- **WHAT IS ASKED**
Copy the data from the line that has "Where should I" through the line that has "point(122,141)", keeping each line whole and offsetting every coordinate in the answers by adding 49 to it.

- **RAW DATA**
==================================================
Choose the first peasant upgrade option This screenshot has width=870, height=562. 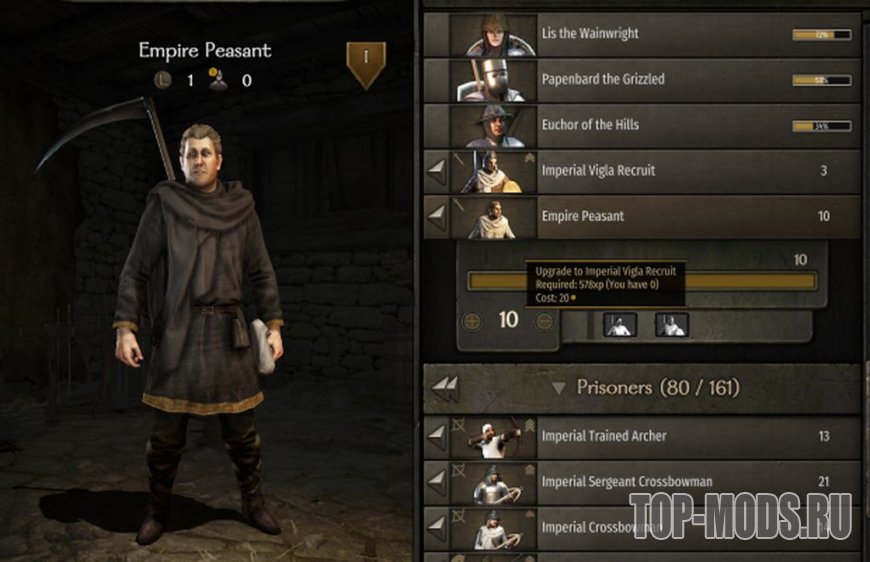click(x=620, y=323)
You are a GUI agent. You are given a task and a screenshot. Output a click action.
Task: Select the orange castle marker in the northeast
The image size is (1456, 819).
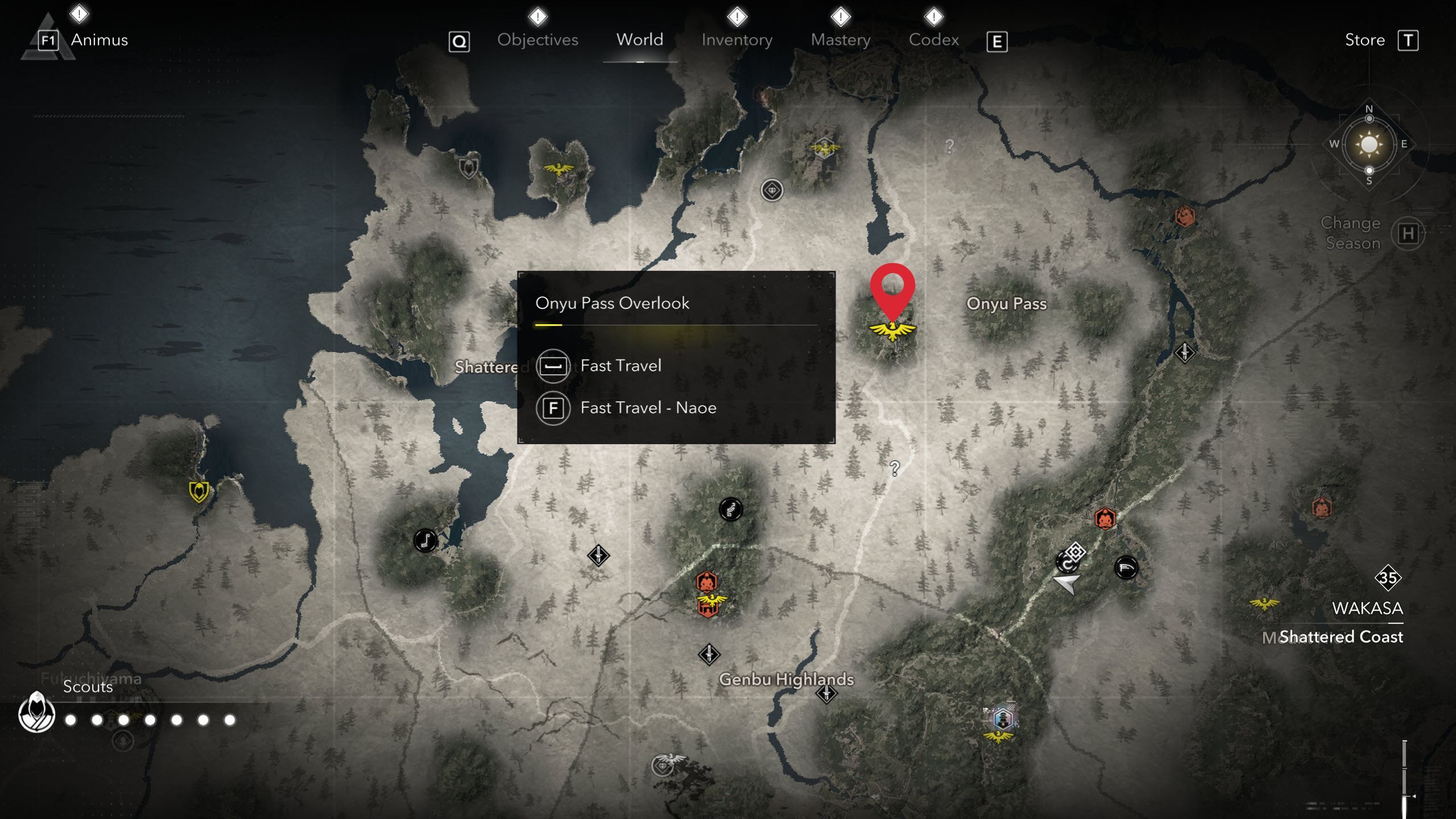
==================================================
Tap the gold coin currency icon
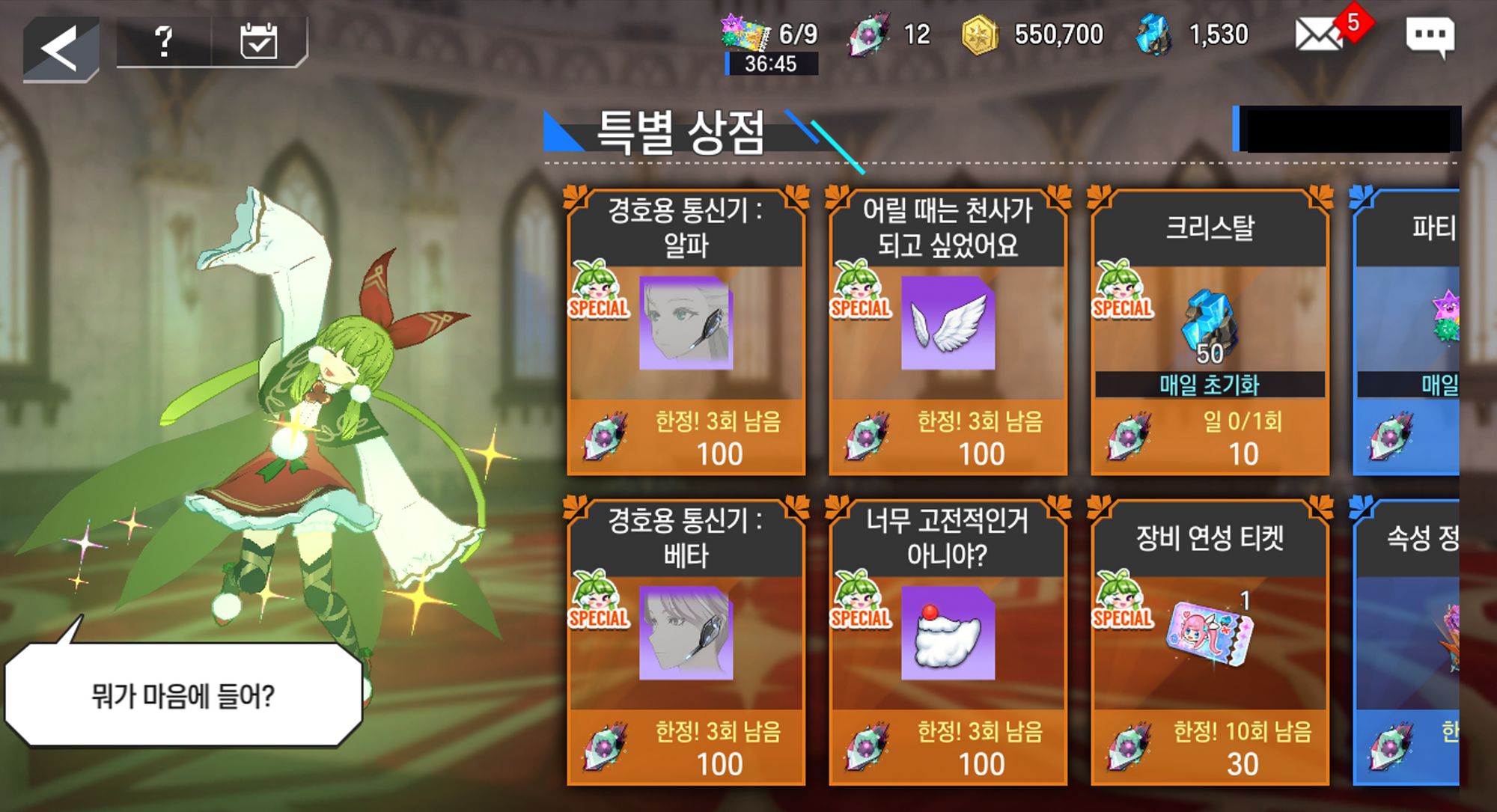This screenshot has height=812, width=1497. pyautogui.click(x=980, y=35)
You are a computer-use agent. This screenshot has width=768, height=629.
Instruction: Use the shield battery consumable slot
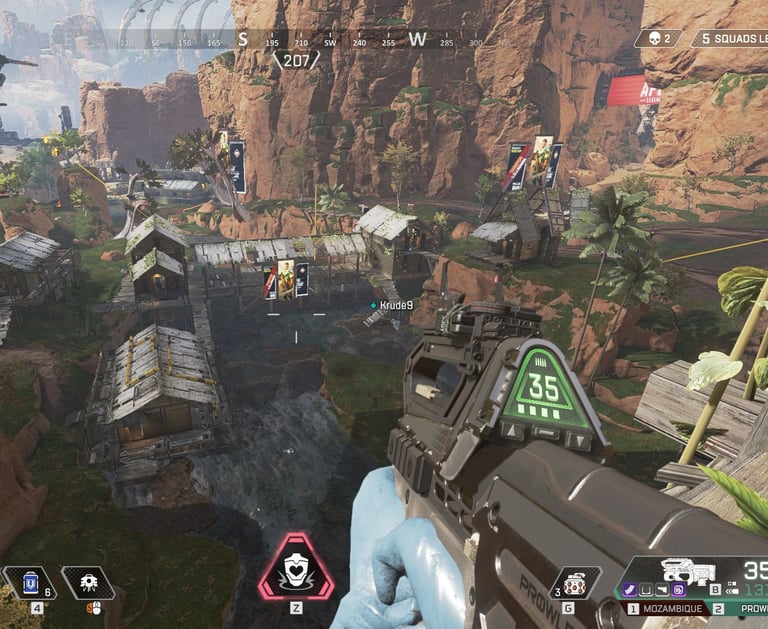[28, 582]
==================================================
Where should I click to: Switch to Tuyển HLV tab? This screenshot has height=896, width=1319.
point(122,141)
==================================================
- **ANSWER FOR THE TASK**
Where should I click to: Switch to Tuyển HLV tab? This screenshot has height=896, width=1319.
point(171,190)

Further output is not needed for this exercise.